Hoy en día, gracias a internet, muchas son las personas que organizan y contratan las vacaciones y viajes por su cuenta, pero hasta hace relativamente poco tiempo rara era la ocasión en la que no se realizara todos esos trámites a través de alguna agencia de viajes.

El origen de estas empresas dedicadas a organizar, contratar y hacer de intermediario entre el viajero y los distintos servicios que necesita (transporte, alojamiento…) surgió de una forma casual en Inglaterra cuando, el 5 de julio de 1841, Thomas Cook, un emprendedor y ferviente religioso de la Iglesia Bautista, quiso ayudar a un colectivo de personas con problemas de alcoholismo y organizó para éstos (para 540 individuos) una viaje en tren entre las poblaciones de Leicester y Loughborough con motivo de asistir a una importante reunión del ‘movimiento por la templanza’ al que pertenecía y hacer pasar un día de campo y diversión a todas esas personas (la mayoría familias desestructuradas por culpa de los problemas con el alcohol de algunos de sus miembros).

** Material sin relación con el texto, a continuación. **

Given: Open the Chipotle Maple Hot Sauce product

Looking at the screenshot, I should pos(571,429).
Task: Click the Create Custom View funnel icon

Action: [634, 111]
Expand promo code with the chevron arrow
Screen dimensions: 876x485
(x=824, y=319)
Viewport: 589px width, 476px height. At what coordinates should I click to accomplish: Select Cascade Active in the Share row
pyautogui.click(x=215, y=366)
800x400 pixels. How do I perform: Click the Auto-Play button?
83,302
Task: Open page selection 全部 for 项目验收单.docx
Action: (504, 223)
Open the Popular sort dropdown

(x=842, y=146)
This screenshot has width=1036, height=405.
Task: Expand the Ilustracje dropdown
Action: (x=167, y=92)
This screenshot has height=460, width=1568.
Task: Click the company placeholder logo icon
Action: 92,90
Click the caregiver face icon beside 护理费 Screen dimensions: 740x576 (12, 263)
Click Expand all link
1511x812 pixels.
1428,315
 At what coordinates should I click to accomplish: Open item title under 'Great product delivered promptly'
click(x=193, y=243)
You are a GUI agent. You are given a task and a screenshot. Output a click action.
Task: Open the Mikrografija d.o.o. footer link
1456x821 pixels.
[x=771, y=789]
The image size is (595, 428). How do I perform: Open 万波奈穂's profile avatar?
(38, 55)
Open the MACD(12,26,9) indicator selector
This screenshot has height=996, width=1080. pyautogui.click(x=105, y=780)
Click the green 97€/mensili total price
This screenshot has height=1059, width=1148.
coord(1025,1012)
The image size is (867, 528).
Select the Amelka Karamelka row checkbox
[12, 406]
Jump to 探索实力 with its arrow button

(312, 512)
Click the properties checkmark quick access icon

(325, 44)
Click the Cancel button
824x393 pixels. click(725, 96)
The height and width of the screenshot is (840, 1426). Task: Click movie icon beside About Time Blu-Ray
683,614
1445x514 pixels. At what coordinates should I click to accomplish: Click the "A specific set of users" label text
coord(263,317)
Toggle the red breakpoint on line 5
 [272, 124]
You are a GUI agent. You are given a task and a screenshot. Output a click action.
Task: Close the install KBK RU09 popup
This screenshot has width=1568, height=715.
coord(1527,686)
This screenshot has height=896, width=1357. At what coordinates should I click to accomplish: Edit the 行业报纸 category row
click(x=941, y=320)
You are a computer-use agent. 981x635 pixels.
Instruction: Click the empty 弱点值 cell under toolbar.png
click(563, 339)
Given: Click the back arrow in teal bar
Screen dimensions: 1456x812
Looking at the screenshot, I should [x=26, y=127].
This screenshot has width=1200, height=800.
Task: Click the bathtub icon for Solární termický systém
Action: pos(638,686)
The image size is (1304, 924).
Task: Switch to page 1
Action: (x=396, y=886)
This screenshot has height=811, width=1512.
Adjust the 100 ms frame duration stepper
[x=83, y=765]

La organización del viaje fue todo un éxito, algo que lo motivó a repetir la experiencia durante los siguientes años, pero cambiando los destinos (dentro de Inglaterra). A inicios de la década de 1850 varios eran los destinos y miles las personas que viajaban, ya no solo para acudir a reuniones del movimiento de la templanza o la Iglesia Bautista sino con carácter de ocio y turístico.

Así nacía la considerada como la primera agencia de viajes de la Historia  y cuyos destinos ya eran incluso internacionales: Egipto, Estados Unidos, Europa continental… Durante la segunda mitad del siglo XIX otras muchas empezaron a crearse y en 1865 Thomas Cook abría el primer local del negocio en pleno Londres.

Ese mismo año su hijo John Mason Cook comenzó a trabajar junto a él y en 1871 la agencia de viajes pasaría a llamarse ‘Thomas Cook & Son’; nombre que mantuvo durante un siglo, hasta que en 1974 la compañía lo cambió por el de ‘Thomas Cook Group’ que a día de hoy aún conserva.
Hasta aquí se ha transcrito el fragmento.